Restarting


(EJ) #1

I spent 3 months eating ketogenic and lost 40 lbs and felt better than I ever have. In the last couple of months I’ve had some issues at home causing a great deal of stress and I’ve only managed a day or two consecutive of staying under 20 carbs, followed by days of pigging out on carbs. Does anyone have idea for overcoming this emotional eating? I know that’s what is happening and I start most days with good intentions, but I’m struggling to gain momentum.


(Stephanie Sablich) #2

Having/finding a supportive community is almost always a factor when I’ve controlled my emotional eating, rather than the other way around. That looks different for different people- this forum, a family member or friend, a good therapist… but there is a LOT of research that shows when dealing with an emotional coping mechanism, support is a crucial factor.

Something that works for me when I have cravings is delaying. Someone told me a while ago, and I reread it here, that they think of cravings as a “not right now” instead of a “never.” It’s usually a psychological or emotional response to eat that definitely makes us feel guilty and unhappy afterward (not to mention physically)… but there is a lot to be said for cognitive coping and manipulation strategies. It’s a proven addiction recovery strategy as well.
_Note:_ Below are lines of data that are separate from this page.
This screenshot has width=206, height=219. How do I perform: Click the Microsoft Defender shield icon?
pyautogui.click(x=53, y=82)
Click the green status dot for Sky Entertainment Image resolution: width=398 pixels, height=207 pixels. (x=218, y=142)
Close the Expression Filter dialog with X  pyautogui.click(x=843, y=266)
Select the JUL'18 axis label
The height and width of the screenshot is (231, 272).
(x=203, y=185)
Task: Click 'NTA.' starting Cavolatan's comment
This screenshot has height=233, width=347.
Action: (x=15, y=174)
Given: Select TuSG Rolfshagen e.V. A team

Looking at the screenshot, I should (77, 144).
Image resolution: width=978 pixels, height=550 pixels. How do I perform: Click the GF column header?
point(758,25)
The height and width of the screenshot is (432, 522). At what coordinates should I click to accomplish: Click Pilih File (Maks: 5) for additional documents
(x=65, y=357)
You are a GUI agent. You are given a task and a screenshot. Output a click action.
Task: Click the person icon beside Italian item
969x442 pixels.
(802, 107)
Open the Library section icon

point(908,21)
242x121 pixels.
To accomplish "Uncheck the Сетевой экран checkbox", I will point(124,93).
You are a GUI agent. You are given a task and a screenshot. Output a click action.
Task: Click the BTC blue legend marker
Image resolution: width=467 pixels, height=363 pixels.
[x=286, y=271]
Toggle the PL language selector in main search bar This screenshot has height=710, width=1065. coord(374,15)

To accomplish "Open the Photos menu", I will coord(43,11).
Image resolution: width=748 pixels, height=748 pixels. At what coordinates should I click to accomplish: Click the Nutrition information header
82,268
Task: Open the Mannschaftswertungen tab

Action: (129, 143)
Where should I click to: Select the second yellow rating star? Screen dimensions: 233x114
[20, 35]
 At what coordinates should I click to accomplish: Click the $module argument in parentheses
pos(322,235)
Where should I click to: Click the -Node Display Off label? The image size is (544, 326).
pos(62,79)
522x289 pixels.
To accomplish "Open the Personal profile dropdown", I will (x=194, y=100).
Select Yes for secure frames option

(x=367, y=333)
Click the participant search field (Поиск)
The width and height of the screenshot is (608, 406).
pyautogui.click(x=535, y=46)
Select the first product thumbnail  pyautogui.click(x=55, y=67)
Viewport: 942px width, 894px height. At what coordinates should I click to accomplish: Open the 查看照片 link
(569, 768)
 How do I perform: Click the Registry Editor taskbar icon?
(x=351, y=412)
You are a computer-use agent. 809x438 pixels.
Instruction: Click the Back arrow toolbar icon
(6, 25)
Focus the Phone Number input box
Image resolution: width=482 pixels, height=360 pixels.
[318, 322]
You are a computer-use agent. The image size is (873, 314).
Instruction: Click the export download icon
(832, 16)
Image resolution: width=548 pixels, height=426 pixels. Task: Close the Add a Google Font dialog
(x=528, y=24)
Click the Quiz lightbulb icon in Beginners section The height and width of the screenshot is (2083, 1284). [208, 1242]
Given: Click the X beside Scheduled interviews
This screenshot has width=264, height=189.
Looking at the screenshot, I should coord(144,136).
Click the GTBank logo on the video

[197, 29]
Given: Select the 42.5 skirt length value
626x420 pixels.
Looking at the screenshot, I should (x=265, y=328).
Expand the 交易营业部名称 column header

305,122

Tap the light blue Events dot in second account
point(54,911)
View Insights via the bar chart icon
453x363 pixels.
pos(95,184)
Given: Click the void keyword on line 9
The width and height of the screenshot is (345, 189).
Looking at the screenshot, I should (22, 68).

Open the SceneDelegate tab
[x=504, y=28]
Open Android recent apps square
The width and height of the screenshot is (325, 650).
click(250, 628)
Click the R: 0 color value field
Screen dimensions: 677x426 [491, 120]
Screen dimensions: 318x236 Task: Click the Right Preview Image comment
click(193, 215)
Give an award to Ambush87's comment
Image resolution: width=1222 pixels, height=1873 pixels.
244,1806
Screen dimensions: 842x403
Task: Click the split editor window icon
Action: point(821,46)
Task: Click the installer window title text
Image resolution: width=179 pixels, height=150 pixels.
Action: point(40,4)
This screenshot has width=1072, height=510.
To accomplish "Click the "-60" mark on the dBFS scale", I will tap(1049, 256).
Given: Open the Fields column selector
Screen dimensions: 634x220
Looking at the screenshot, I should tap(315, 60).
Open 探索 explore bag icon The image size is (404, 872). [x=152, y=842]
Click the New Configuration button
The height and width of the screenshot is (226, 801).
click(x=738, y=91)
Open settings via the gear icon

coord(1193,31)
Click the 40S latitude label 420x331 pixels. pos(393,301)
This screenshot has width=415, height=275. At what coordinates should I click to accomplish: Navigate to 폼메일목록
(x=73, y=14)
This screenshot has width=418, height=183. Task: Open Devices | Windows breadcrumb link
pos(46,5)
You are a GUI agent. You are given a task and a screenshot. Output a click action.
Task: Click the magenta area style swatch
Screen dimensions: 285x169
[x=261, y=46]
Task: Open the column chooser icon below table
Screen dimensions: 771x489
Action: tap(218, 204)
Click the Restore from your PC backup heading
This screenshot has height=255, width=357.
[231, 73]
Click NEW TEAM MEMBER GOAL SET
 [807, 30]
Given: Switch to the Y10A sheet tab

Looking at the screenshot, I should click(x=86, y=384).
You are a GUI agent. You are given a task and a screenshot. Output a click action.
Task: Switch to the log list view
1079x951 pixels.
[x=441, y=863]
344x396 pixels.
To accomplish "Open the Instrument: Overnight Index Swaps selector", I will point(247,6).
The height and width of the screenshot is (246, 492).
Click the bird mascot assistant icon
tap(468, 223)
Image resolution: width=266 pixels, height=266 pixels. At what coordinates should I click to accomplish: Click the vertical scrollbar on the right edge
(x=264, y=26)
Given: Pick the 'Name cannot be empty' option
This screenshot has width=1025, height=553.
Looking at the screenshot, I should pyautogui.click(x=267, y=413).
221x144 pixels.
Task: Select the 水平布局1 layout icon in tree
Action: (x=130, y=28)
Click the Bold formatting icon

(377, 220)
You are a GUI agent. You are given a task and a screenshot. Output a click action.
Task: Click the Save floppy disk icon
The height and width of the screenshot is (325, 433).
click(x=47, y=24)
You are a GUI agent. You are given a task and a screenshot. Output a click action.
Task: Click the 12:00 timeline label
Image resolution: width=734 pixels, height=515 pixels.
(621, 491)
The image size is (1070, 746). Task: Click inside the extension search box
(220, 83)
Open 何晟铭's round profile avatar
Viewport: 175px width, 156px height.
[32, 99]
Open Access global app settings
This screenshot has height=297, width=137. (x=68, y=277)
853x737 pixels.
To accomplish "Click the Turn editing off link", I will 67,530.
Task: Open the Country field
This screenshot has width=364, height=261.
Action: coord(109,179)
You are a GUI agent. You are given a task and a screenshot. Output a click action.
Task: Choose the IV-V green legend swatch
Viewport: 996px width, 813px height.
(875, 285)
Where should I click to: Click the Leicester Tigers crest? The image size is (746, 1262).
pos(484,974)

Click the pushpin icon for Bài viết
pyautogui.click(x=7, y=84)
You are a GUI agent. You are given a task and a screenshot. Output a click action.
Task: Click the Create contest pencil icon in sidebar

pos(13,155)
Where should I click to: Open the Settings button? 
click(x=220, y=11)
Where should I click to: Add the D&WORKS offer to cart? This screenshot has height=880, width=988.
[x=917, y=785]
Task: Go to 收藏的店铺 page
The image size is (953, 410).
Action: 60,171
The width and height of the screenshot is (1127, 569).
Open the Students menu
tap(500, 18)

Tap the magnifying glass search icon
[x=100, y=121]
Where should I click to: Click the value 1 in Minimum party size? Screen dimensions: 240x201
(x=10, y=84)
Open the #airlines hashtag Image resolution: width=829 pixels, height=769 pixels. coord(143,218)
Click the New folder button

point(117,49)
I’ve used this technique a few times and it has worked each time. I’m stressed or sad or frustrated or experiencing SOME kind of negative emotion, and my first instinct is to shove Doritos in my mouth or order pizza. I tell myself, “Self, go for a walk. Or read a chapter. Or send an email to a friend. Or watch a television show. If you still need the Doritos after you use some other coping mechanisms, you can have them.” I never have. Make a list of things that can distract you for even 15 minutes, and give yourself time to deal with the emotions rather than mask them with food.

Just a few thoughts :slight_smile: It certainly isn’t easy. Hang in there!


(Consensus is Politics) #3

That’s good advice. I’ll add that to my list of things to remember. :cowboy_hat_face:

I would address the emotional issue, but not in an open forum. That might be something you could later, but as far as I’m concerned let’s skip that and see if we. An tackle The easier problem. The food.

I would ask, what do you carb out on? What’s your comfort food? Can it be replaced by something else? Like potato chips. Pure carbs. Doritos, again, mostly carbs and a fraction of protein I think. Those were some of my comfort foods. The thing about comfort foods is just as the term states, they comfort us. Which to me should mean any of my comfort foods should comfort me. It shouldn’t matter if I choose pizza or lasagna or Doritos. I gain comfort from them. It’s the eating them part for me at least. I switched to pork rinds in place of chips. I even make my own guacamole dip for that extra bit of snacking comfort.

Tell us what your comfort foods are, and I bet a dollar to doughnuts that someone here can suggest a replacement that fills the bill.

Keep calm, and, well, you know the rest.


#4

Cook all your food tasteless.
If you stop connecting food with pleasure you will break habbit of emotional eating.
Take one book about science, ethic or anything that is not emotional like romans and read it when you are troubled. Don’t watch/listen intensive exciting movies, songs for a while, we tend to reward ourselfs when we are excited or sad. Try to find satisfaction in eating food with its own taste, no spices. Maybe avoid even a salt for two weeks or ad just little(if you eat spiced food ussually, if salad alone is not tasty to you then your tounge have gonne numb) so watch out for salt.
This helped me…
I used drink 2l coke, eat chips almost every day but today I drink tea and eventualy eat some seeds and it is great. I can’t stand sugar(30g of chocolate when off diet max) or smell of chips now without feeling sick.